◆ Task directions: Each record below is to be copied word for word, with pictures removed.

··· Data section ···

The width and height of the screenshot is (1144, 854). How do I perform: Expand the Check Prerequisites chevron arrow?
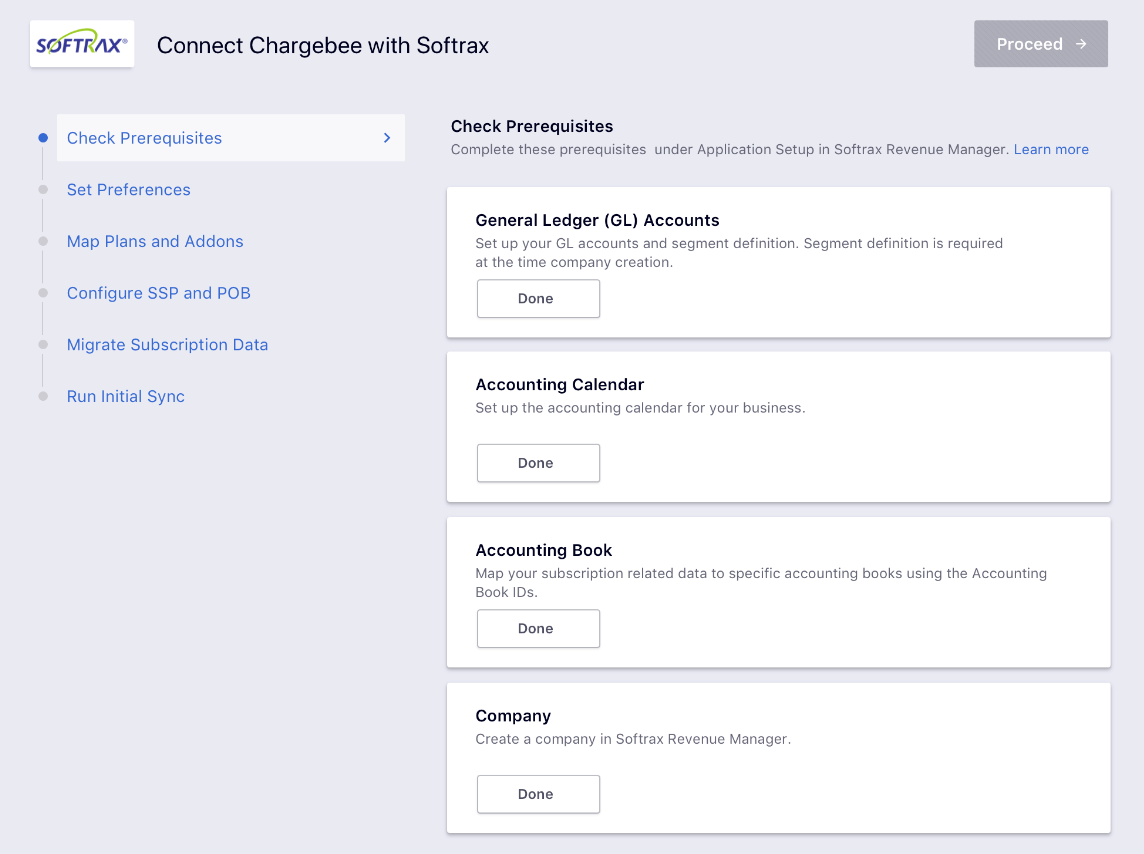[x=387, y=138]
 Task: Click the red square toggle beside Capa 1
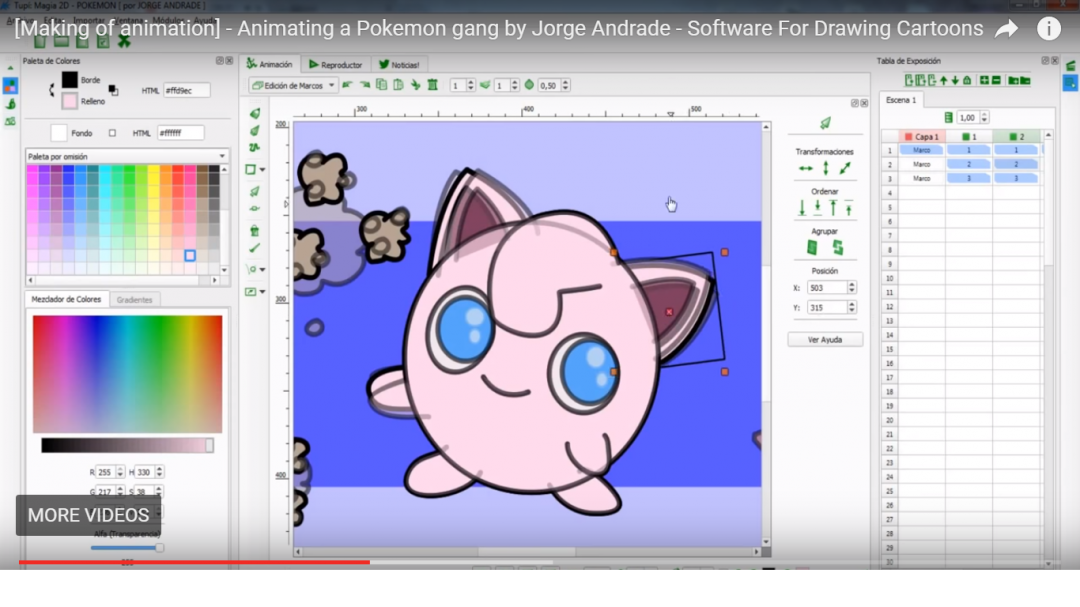click(908, 136)
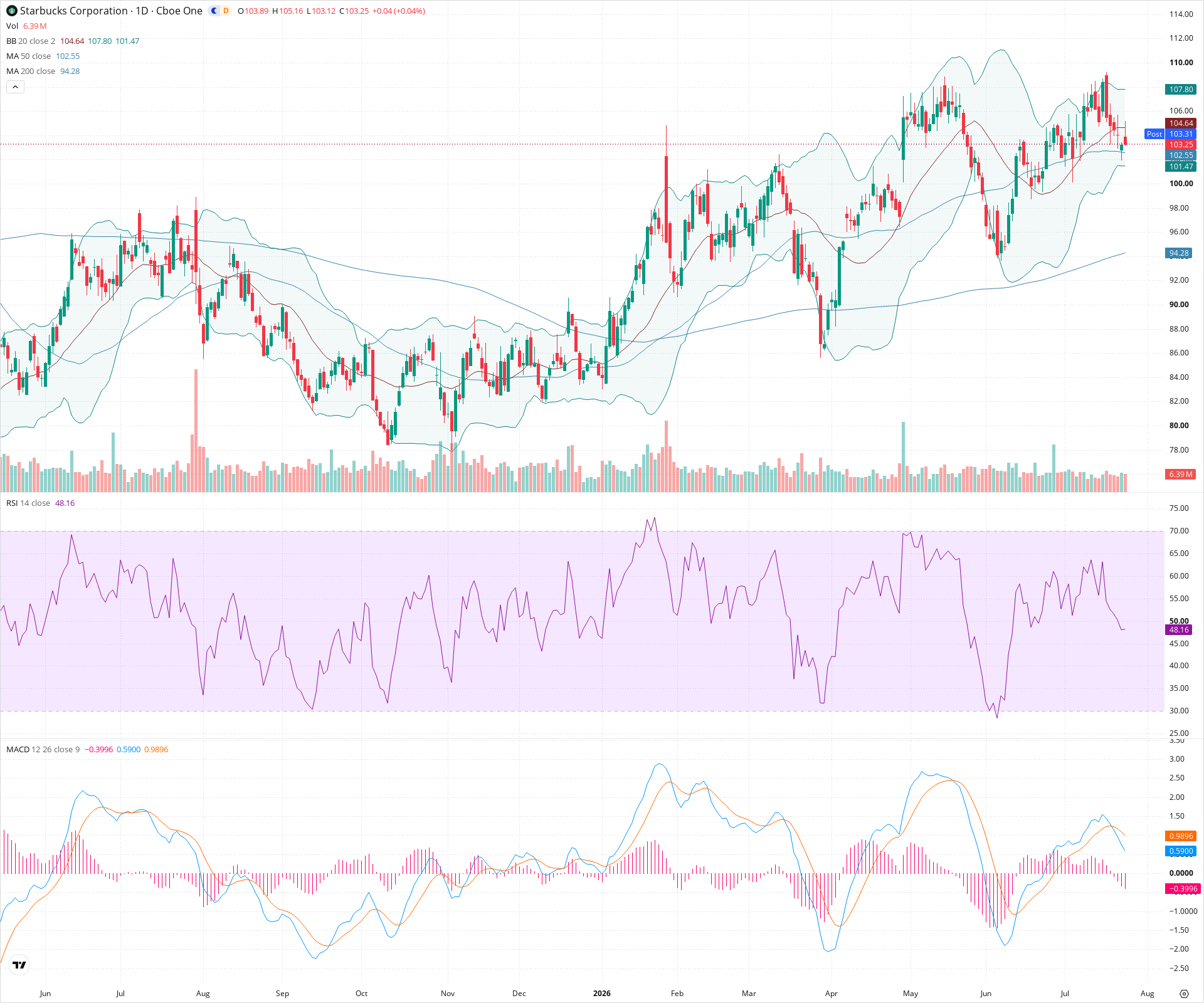Click the 2026 label on time axis
This screenshot has height=1003, width=1204.
pos(601,994)
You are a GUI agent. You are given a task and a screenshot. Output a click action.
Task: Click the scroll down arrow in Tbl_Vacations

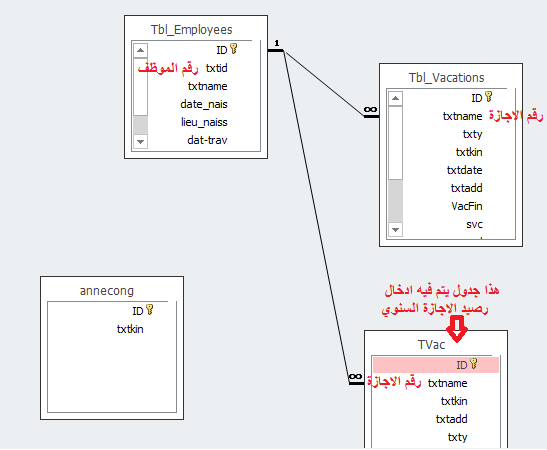tap(396, 230)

···

◆ Result of the task:
The width and height of the screenshot is (1144, 854). How do I perform: Expand the Check Prerequisites chevron arrow?
[x=387, y=138]
 Task: Click the red square toggle beside Capa 1
click(908, 136)
Click the 2026 label on time axis
This screenshot has height=1003, width=1204.
pos(601,994)
You are a GUI agent. You are given a task and a screenshot. Output a click action.
Task: Click the scroll down arrow in Tbl_Vacations

tap(396, 230)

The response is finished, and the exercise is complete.